**EXERCISE INSTRUCTIONS**: Swap every "width" for "horizontal size" in the stretch from the line containing "You are a GUI" through the end of the material, and change nothing else. Return only that stretch, without the pictures.

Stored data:
==============================

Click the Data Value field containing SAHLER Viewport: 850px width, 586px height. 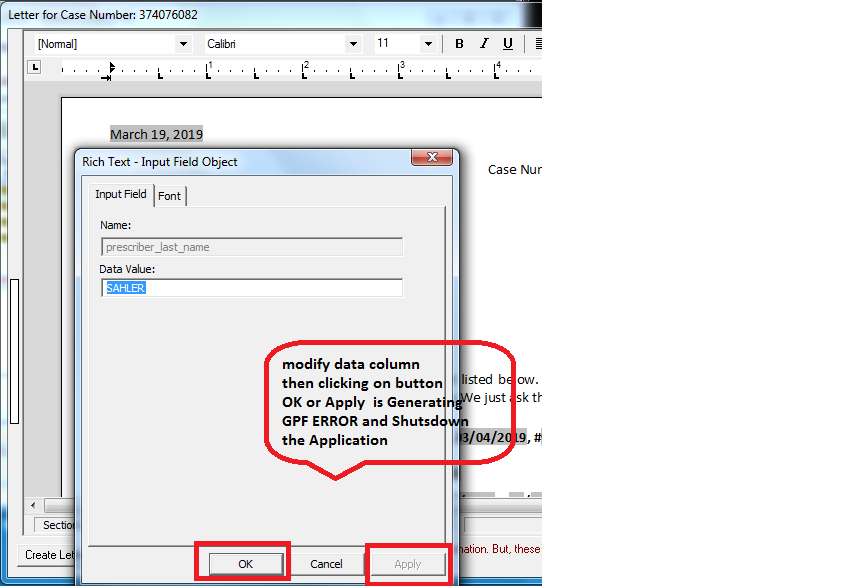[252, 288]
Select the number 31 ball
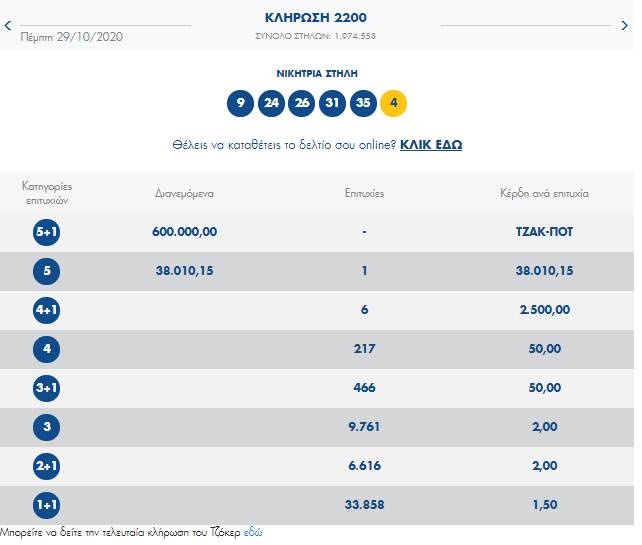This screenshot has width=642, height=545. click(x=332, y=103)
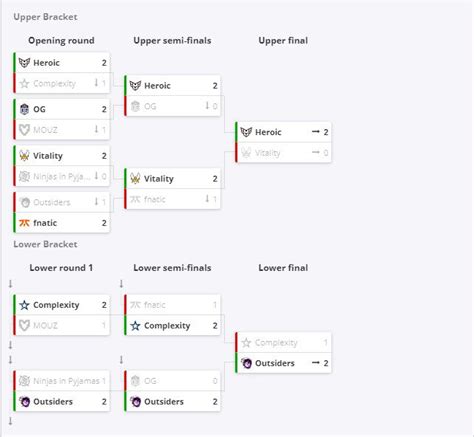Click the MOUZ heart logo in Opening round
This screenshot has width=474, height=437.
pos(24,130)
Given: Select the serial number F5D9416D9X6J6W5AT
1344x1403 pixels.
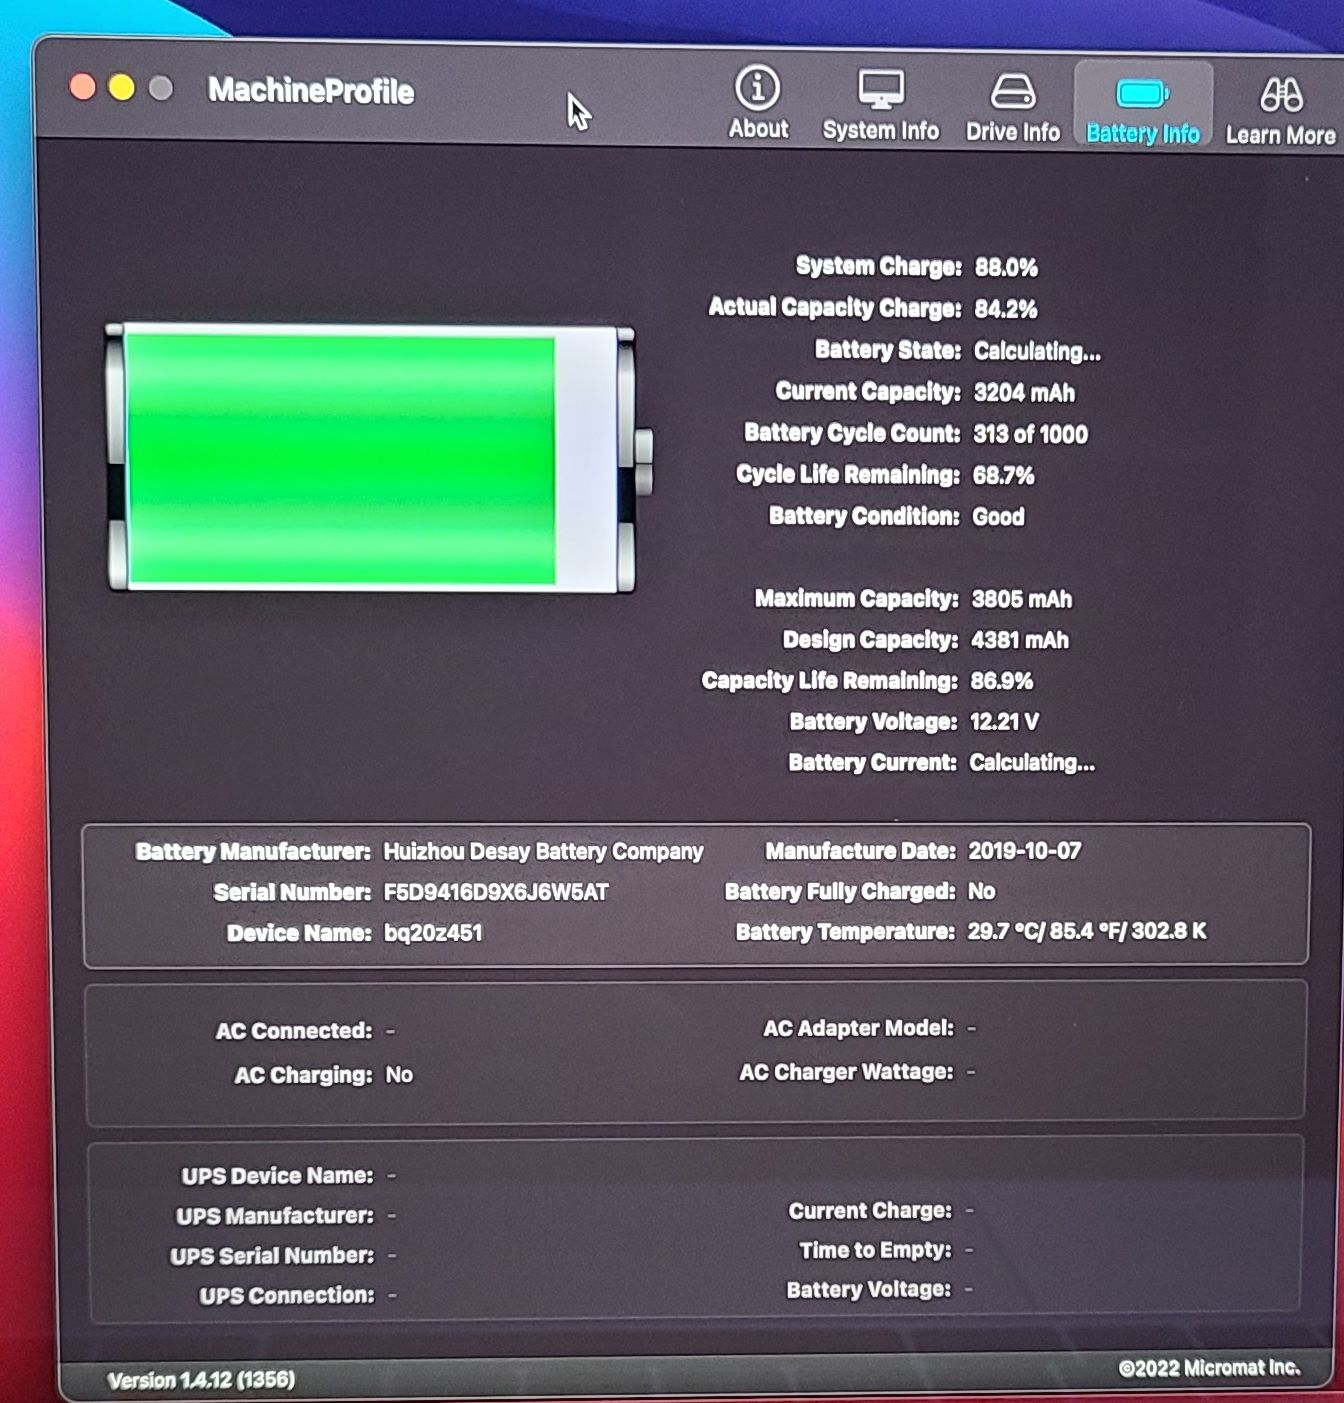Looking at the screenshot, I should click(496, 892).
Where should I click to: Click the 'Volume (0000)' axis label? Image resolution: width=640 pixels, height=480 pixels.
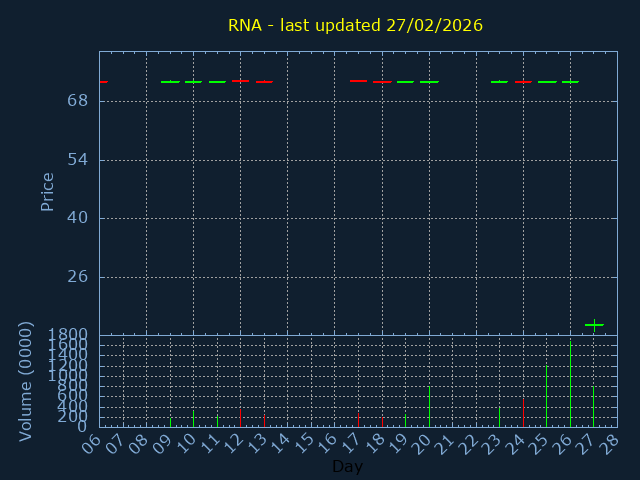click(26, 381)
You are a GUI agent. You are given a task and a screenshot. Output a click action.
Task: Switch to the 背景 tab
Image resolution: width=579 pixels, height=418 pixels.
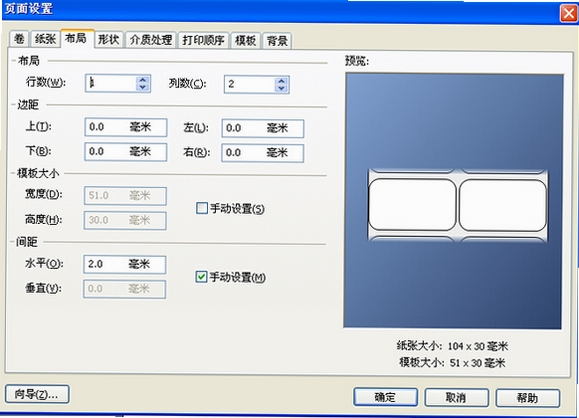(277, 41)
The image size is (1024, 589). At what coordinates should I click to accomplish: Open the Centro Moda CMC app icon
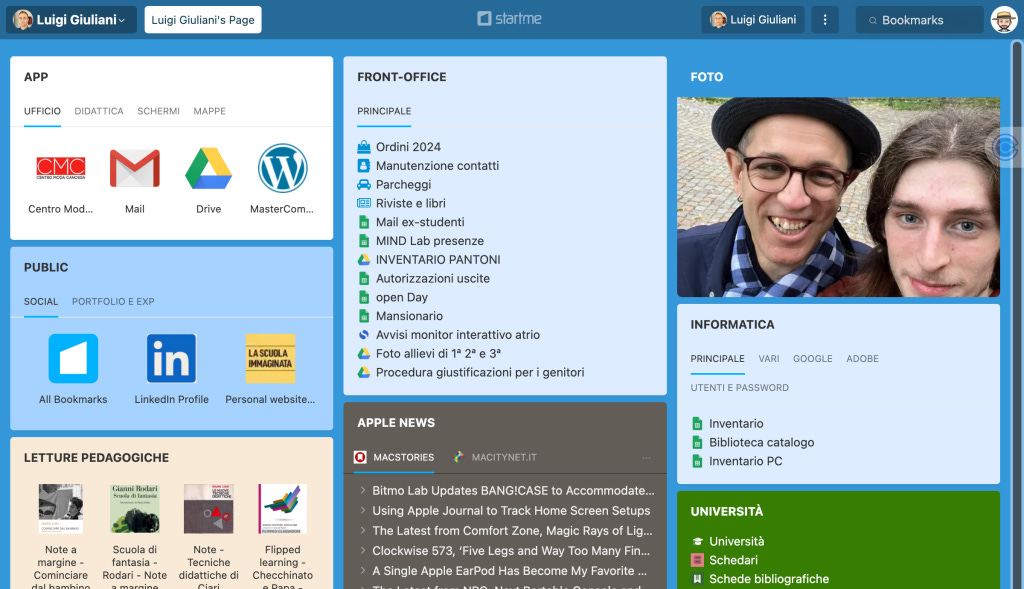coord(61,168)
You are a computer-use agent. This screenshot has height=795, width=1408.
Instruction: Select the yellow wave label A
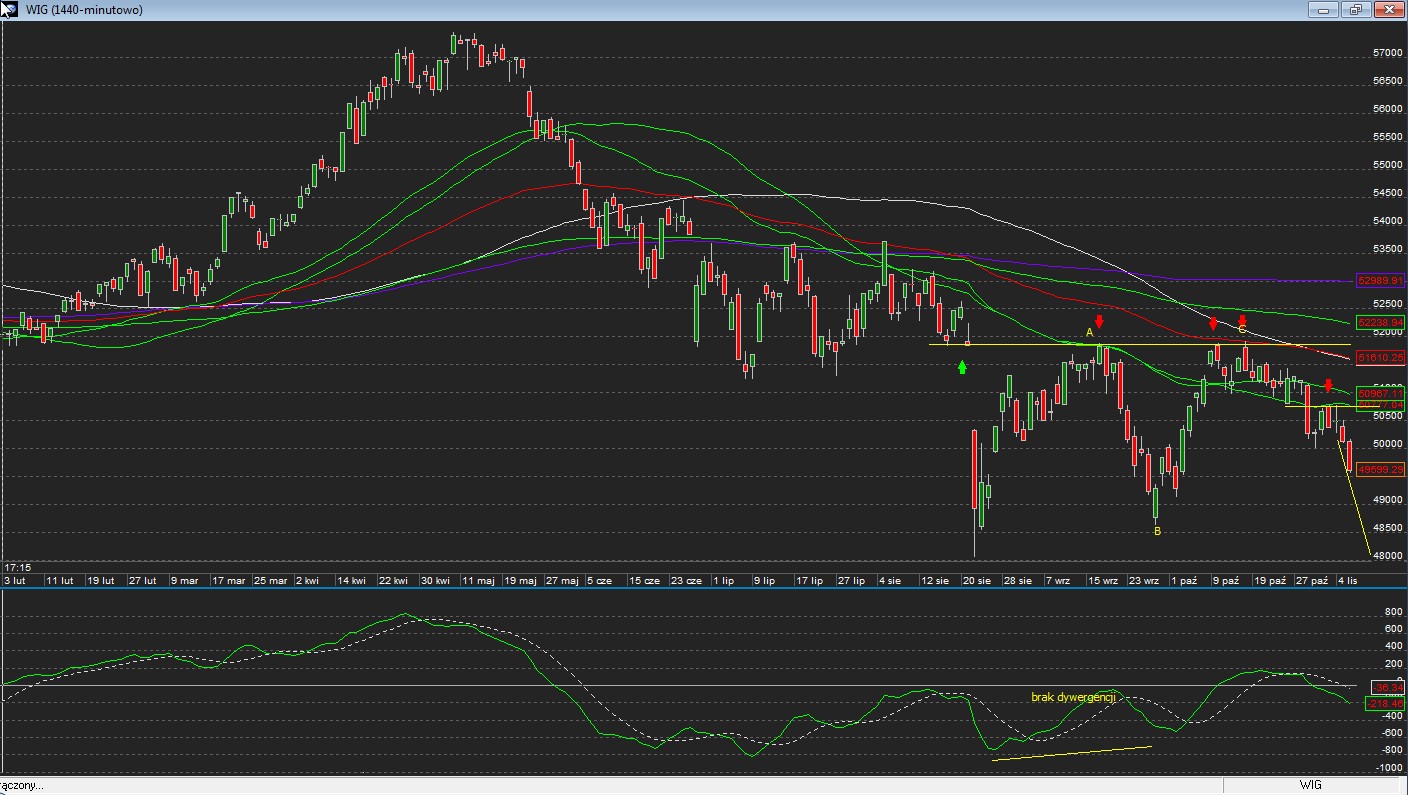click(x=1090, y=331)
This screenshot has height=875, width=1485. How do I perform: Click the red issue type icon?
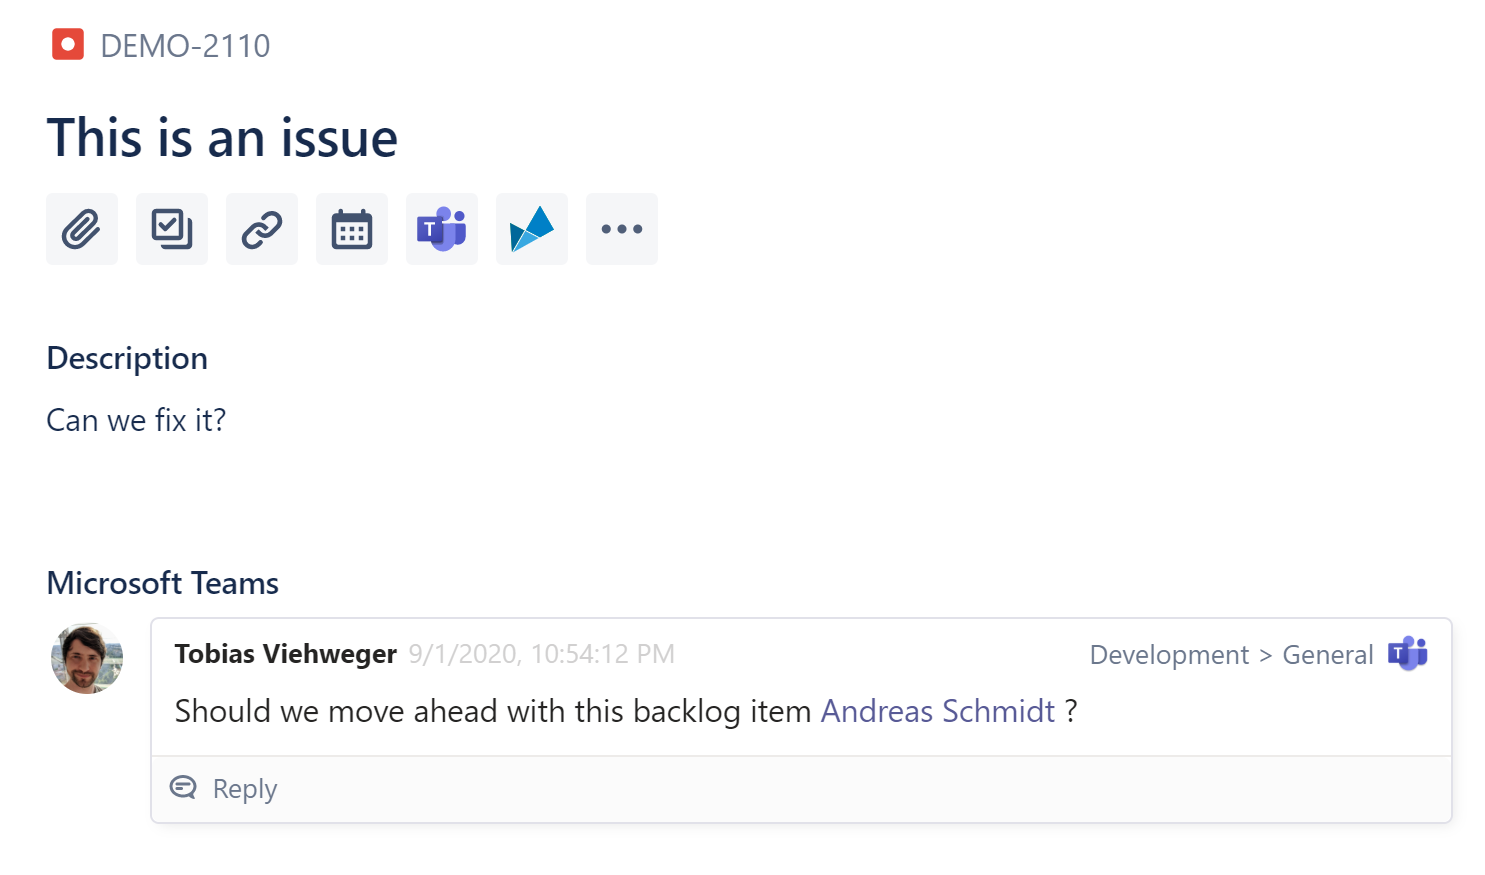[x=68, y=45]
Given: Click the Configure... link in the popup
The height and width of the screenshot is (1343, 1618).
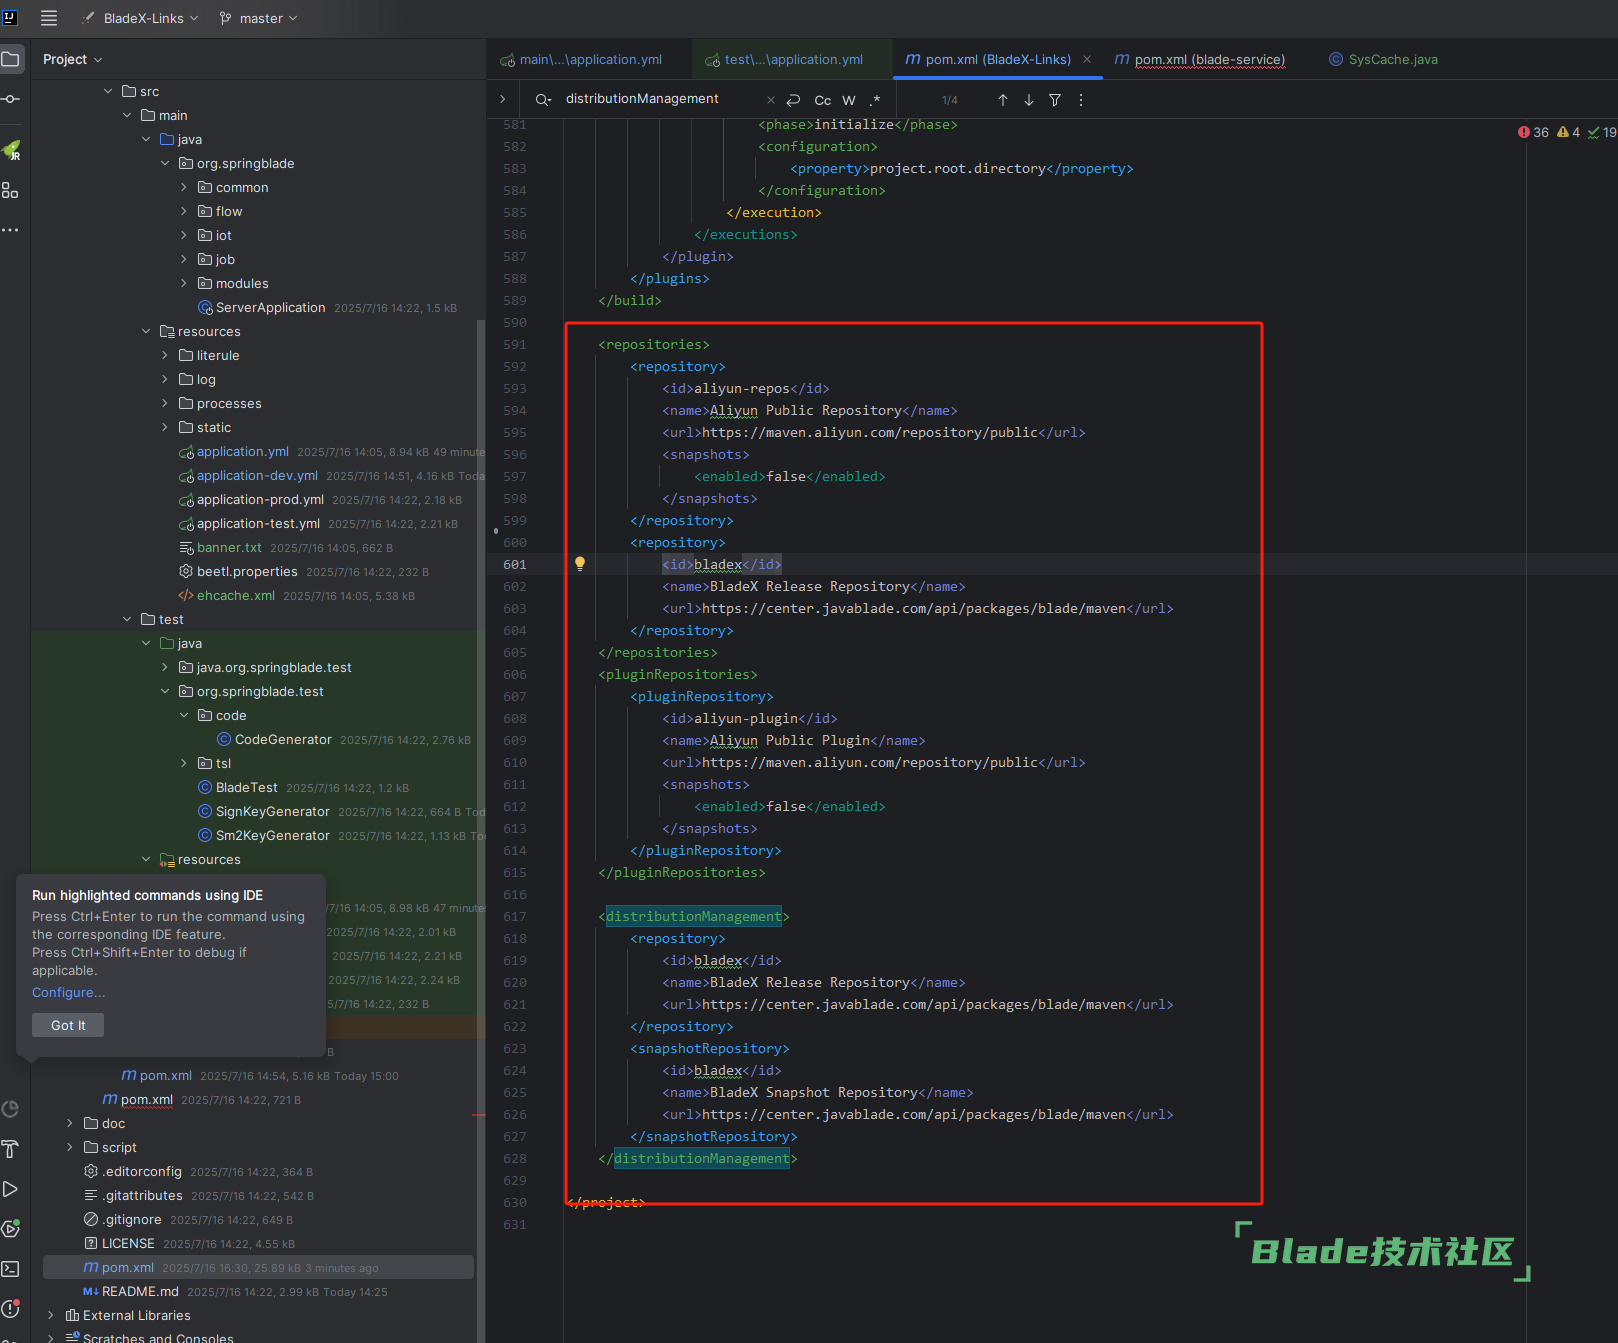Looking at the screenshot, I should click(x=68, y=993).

==============================

**OUTPUT OF THE TASK**:
You are a GUI agent. You are given a task and a screenshot. Output a click action.
Task: Switch to the 背景 tab
Image resolution: horizontal size=579 pixels, height=418 pixels.
(277, 41)
The image size is (1024, 589). At what coordinates should I click to accomplish: Open the Centro Moda CMC app icon
coord(61,168)
You are a computer-use agent. This screenshot has height=795, horizontal size=1408.
Instruction: Select the yellow wave label A
click(x=1090, y=331)
This screenshot has height=875, horizontal size=1485. How do I perform: Click the red issue type icon?
[x=68, y=45]
Given: Click the Configure... link in the popup
The height and horizontal size of the screenshot is (1343, 1618).
Looking at the screenshot, I should click(x=68, y=993).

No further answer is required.